The current study confronted multiple limitations like the single-ethnicity, single-center design, dropped-out cases for missing data but with preserved sample size validity. However, to our knowledge, little is announced about the potential effects of time and albuminuria on morbid alterations among patients with T2D before, throughout, and 1 year after COVID-19 recovery. We strived to avoid confounders of albuminuria like concomitant fever, exercise, sepsis, menstruation, and drug-induced acute tubular necrosis before and after COVID-19. Nonetheless, during COVID-19, albuminuria of fever and SARS-CoV2-related sepsis could not be differentiated from albuminuria of diabetic nephropathy. Finally, the invasive tools to detect molecular and cellular changes during and after COVID-19 recovery were not available. Future larger studies with multi-center design and multiple ethnicities are warranted to enforce our results.
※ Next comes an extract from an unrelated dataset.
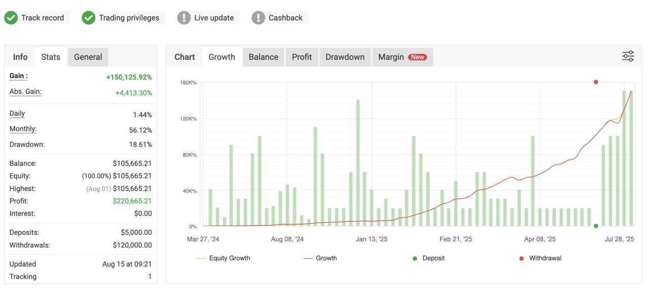Open the General tab
Screen dimensions: 649x292
(88, 57)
We had multiple strength points like the longitudinal comprehensive design to track and address alterations of various clinical and biochemical characteristics before, during, and 1 year after recovery. Literature review have a lot of studies dealt with SARS-CoV2-induced changes during and after recovery without backward interest. Moreover, studying the result of the influence of time factor (3 time points), albuminuria, and their interaction on the studied parameters revealed relatively new data that can beneficial in our clinical approach. Our results may be considered in the long-term medical care protocols of COVID-19 survivors with T2D.

Conclusion

The clinical and biochemical characteristics of patients with T2D and COVID-19 showed significant alterations throughout the study. Time factor and albuminuria exerted relevant main effects on the patients’ characteristics that should be considered in the medical care practice.